Unerlässlich ist auch Branchenwissen, um die Geschäftsprozesse zu verstehen. Keller selbst arbeitete zum Beispiel mehrere Jahre in verschiedenen Führungspositionen im Generali-Konzern, bevor er dessen Chefarchitekt wurde. Auch SEB-Mann Dern hat bei seinem vorigen Arbeitgeber, der R+V Versicherung, einschlägige Branchenerfahrung gesammelt und das IT-Architektur-Management geleitet, bevor er für die SEB-Bank das fünfköpfige Architekturteam aufbaute. Branchenwissen ist seiner Erfahrung nach übrigens nichts, was man sich einmal aneignet und dann immer besitzt. Auch heute lernt Dern noch ständig dazu, entweder durch die Gespräche mit den Vertretern der Geschäftsbereiche oder durch eigenes Studium.

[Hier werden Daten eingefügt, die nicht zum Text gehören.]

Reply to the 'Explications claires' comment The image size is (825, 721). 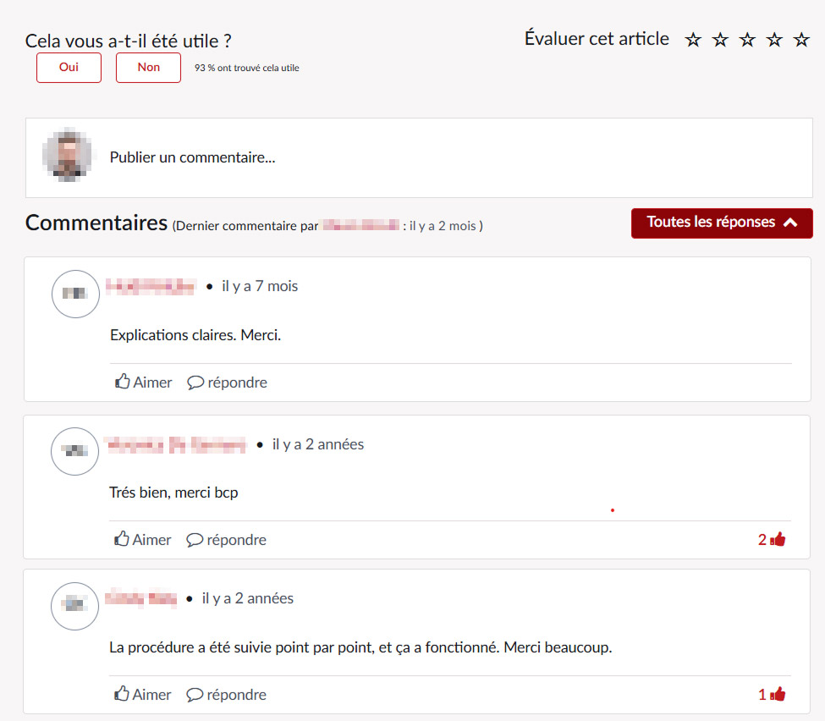pyautogui.click(x=227, y=382)
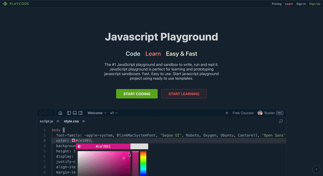Click the PlayCode logo icon
This screenshot has width=323, height=176.
pos(5,4)
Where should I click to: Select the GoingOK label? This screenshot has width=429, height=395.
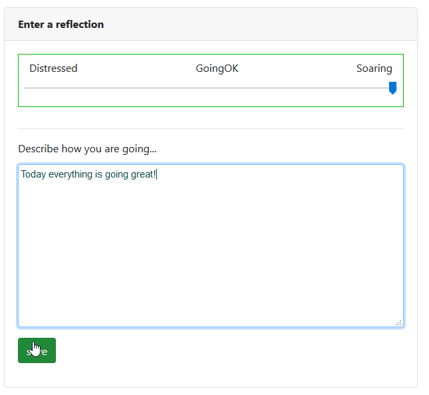tap(217, 68)
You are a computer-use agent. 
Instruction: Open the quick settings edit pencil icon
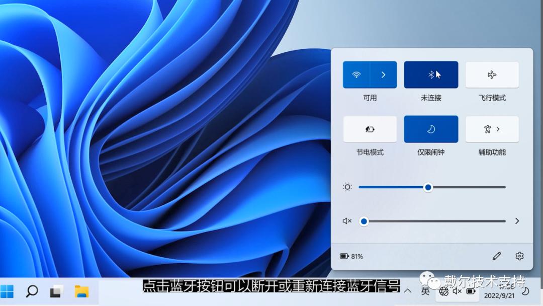click(x=497, y=256)

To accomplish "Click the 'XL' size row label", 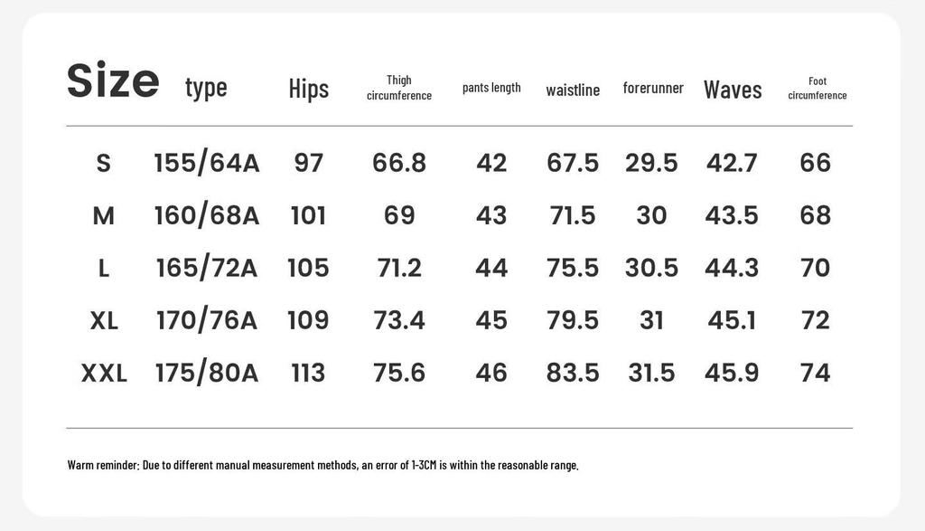I will [104, 320].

Angesichts dieser hohen Anforderungen wundert es nicht, dass sich in Print- oder Online-Stellenmärkten kaum Stellenanzeigen für IT-Unternehmensarchitekten finden. Manchmal beauftragen Unternehmen Personalvermittler und werden wie die SEB-Bank im Fall von Dern fündig. Oft kommen Enterprise-Architekten aber auch im Gefolge eines neuen CIO in ein Unternehmen oder wie im Fall von Keller zufällig an ihren Job. Mitunter schaffen sich Firmen einen Unternehmensarchitekten an, obwohl sie noch nicht reif dafür sind, hat Keller beobachtet: "Man sollte sich vorher das Unternehmen genau anschauen. Je fließender die Grenzen zwischen IT und Business sind beziehungsweise je besser die beiden Seiten kommunizieren, desto mehr Gestaltungschancen hat ein Enterprise-Architekt." Vorbild seien hier Markenartikelhersteller, deren IT in die Produktentwicklung gut integriert ist.